Stored data entries
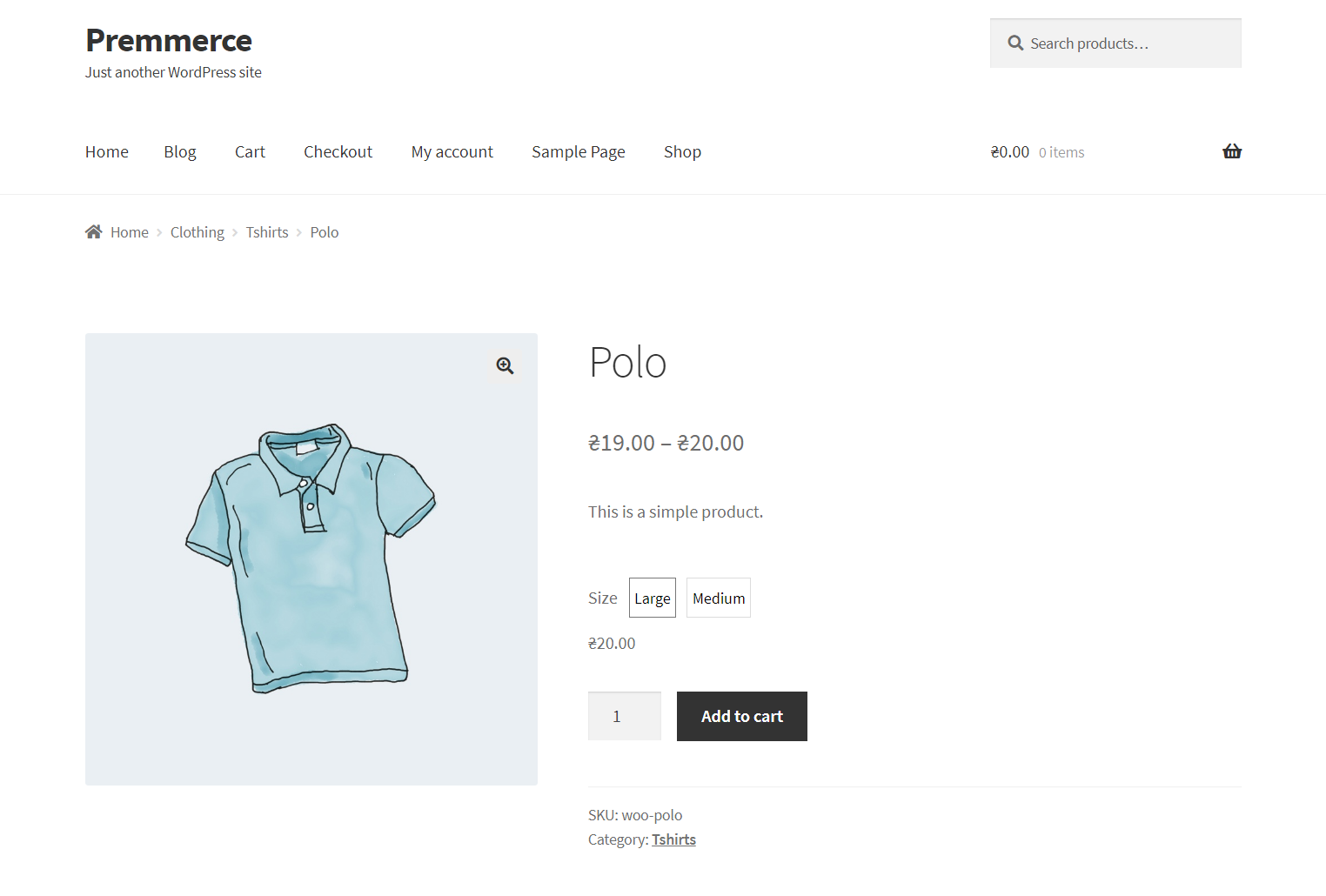
Task: Click the magnifier zoom icon on product image
Action: [x=505, y=365]
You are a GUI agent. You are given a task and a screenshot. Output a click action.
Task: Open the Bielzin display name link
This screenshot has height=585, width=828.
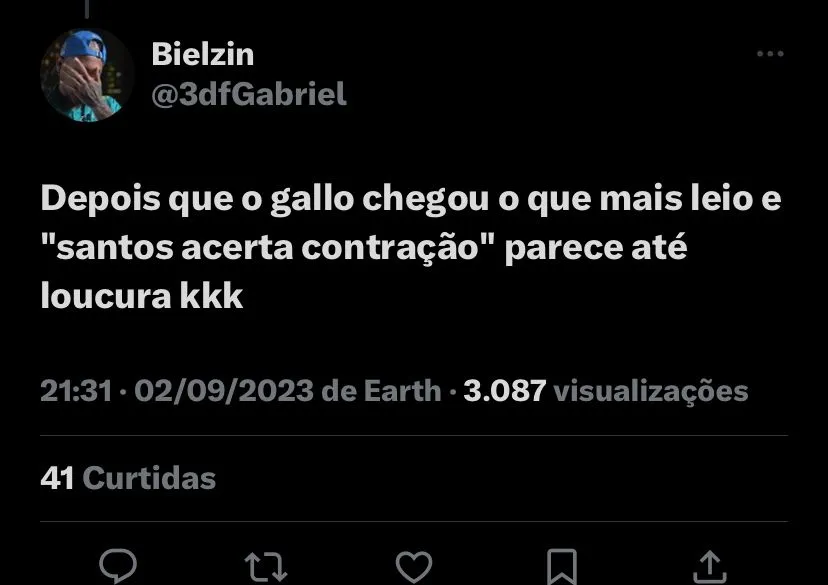(x=203, y=54)
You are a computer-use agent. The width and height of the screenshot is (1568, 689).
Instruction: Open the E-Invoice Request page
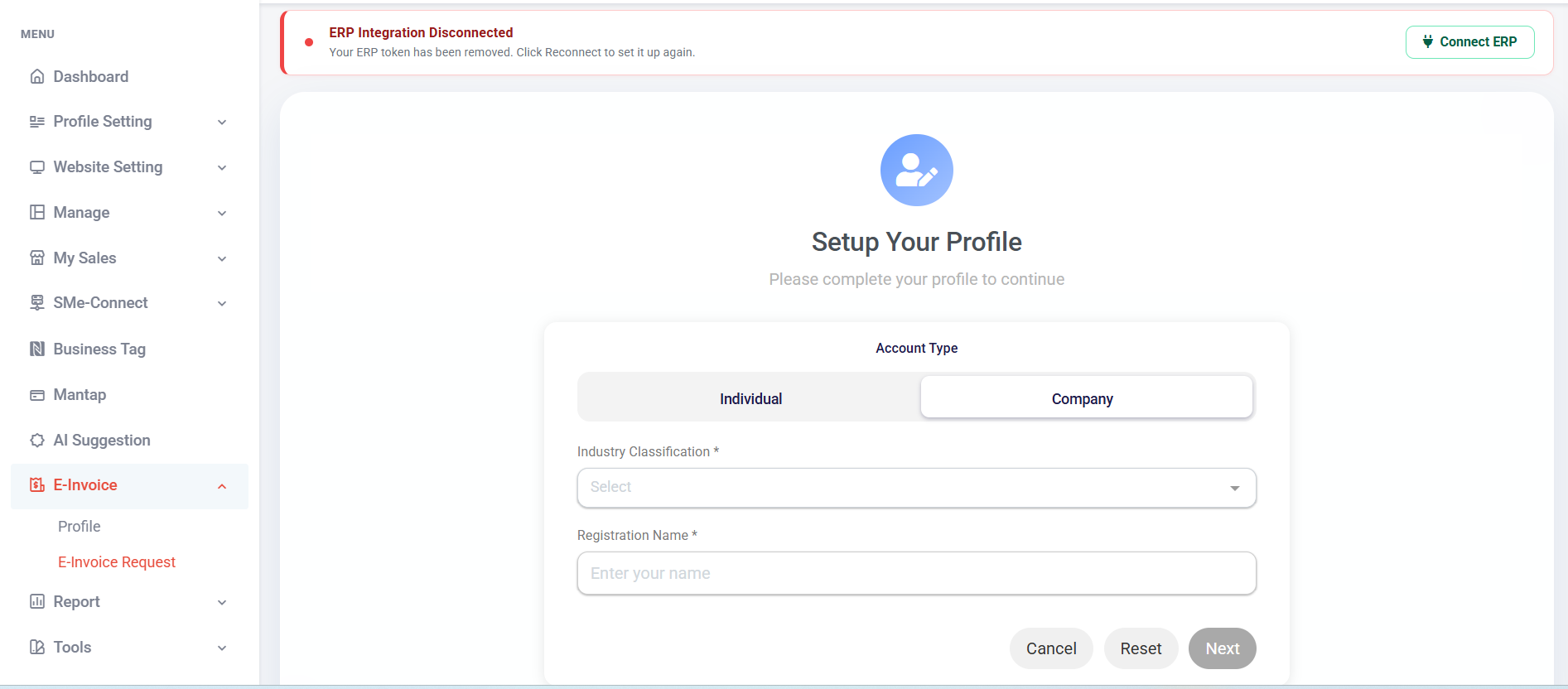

— INSTRUCTIONS FOR THE TASK —
Nothing but the lines from the line containing "Task: Open the Bielzin display name link" through the end of the records belongs in the answer, written out exactly, both ends included, without pictures.

— TASK RESPONSE —
Task: Open the Bielzin display name link
This screenshot has height=585, width=828.
(x=203, y=54)
You are a computer-use agent. The width and height of the screenshot is (1568, 689).
Instruction: Open the E-Invoice Request page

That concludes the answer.